1. Inflammatory potential of diet and risk of cardiovascular disease

Numerous studies have demonstrated that diet may have proor anti-inflammatory effects, but the pattern and mechanisms underlining these events are not totally understood. For instance, glucose may produce oxidative stress and consequent inflammatory response: glucose ingestion has been shown to activate the NF-κB pathway, which regulates various pro-inflammatory genes, and to induce an increase of superoxide production in mononuclear cells and leukocytes [5]. Other diet components, such a single high-fat meal, can trigger endothelial activation leading to increased expression of specific adhesion molecules [6], whereas the introit of antioxidant vitamins can improve endothelial function, and fiber intake stimulates a characteristic cytokine response [7].

Hence, the specific quality and quantity composition of the diet can be directly related to a pro- or anti-inflammatory dietary pattern; for example the Western diet, mainly characterized by meat consumption, is positively associated with inflammatory biomarkers [8], while the Mediterranean diet has been shown to reduce some inflammatory biomarkers [9].

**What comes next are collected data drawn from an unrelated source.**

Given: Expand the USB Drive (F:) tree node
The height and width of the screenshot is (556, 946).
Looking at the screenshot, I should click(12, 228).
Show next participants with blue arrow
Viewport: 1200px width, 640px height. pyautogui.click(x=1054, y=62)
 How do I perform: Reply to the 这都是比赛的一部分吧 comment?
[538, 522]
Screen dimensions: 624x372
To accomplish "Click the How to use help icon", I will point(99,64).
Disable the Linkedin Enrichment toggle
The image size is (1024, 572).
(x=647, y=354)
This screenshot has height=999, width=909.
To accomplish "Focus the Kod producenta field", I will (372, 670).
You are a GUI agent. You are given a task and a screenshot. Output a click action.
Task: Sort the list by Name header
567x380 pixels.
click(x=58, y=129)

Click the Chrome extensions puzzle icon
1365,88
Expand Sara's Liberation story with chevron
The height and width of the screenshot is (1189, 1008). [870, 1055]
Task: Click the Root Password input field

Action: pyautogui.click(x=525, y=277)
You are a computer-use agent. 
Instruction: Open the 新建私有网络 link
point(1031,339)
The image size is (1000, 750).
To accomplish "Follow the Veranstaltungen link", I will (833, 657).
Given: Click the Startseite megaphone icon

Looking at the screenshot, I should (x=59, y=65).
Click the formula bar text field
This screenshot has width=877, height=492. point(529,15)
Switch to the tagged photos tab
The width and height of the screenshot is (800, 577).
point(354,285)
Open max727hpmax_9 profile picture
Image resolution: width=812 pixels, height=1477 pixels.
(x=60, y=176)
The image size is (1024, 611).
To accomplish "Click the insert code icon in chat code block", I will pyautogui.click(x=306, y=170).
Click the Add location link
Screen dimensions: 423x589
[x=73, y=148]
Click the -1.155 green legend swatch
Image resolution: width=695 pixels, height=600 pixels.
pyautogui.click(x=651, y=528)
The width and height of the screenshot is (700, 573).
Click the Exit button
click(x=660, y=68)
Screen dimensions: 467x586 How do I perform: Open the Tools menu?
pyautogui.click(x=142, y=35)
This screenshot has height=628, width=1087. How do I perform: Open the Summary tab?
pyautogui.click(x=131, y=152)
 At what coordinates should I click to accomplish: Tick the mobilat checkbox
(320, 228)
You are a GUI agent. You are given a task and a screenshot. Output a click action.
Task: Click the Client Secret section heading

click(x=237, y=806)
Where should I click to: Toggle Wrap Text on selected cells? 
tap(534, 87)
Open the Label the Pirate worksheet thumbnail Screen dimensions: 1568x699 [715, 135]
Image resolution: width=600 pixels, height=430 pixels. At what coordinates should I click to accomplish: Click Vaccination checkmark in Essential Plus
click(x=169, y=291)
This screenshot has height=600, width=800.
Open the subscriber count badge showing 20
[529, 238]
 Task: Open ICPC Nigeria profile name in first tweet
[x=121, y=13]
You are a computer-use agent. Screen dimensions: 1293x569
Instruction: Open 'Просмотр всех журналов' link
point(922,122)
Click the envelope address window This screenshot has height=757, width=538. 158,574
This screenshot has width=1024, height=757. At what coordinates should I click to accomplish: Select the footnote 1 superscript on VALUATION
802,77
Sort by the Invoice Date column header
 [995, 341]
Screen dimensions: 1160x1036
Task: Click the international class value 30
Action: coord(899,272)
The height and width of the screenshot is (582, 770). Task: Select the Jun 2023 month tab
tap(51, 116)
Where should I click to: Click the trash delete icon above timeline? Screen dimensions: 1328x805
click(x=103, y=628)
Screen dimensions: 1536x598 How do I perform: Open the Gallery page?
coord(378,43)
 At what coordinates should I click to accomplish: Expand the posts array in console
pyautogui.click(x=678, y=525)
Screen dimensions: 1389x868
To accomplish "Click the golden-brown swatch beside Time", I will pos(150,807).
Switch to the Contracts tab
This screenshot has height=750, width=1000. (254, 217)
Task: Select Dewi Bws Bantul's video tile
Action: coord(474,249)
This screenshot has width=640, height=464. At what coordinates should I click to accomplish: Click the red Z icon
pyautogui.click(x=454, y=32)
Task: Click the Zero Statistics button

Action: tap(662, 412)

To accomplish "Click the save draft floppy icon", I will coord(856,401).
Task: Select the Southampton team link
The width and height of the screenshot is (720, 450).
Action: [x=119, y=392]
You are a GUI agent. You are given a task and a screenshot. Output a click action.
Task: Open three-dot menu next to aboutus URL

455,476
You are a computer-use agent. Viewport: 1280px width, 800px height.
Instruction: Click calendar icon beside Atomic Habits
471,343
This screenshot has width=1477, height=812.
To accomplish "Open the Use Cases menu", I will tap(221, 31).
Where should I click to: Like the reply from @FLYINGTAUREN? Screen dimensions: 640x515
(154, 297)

The relationship between diet and CVD is well recognized: the aforementioned Mediterranean diet is considered a healthy dietary pattern, given its capacity to reduce CVD risk - an increment of approximately 2/9 in the score, that represents the adherence to Mediterranean diet, is associated with 33% reduction in cardiovascular-related mortality [10]. The effect of diet on CVD is also likely linked to the pro- or anti-inflammatory “power” of the diet itself. Indeed, generally, dietary patterns associated with a reduction in the global risk of CVD are also associated with a low pro-inflammatory effect, as seen with the Mediterranean diet [11].

2. The dietary inflammatory index (DII): a mathematical assessment of the potential inflammatory activities of the diet

There is increasing attention towards the possibility to quantify the `inflammatory power' of diet. Indeed, an available index, able to numerically express the inflammatory effect of individual dietary patterns, is useful to study the correlation of diet and inflammation with CVD. Previous studies have analyzed several dietary indexes to express a certain quality of diet, not focusing though on its inflammatory potential; e.g., the score quantifying the level of adherence to French dietary guidelines is associated with the risk of CVD [12]; however, it is not directly correlated with the inflammatory effect of food, and could thereby reflect other mechanisms of action responsible for the observed correlation with CVD.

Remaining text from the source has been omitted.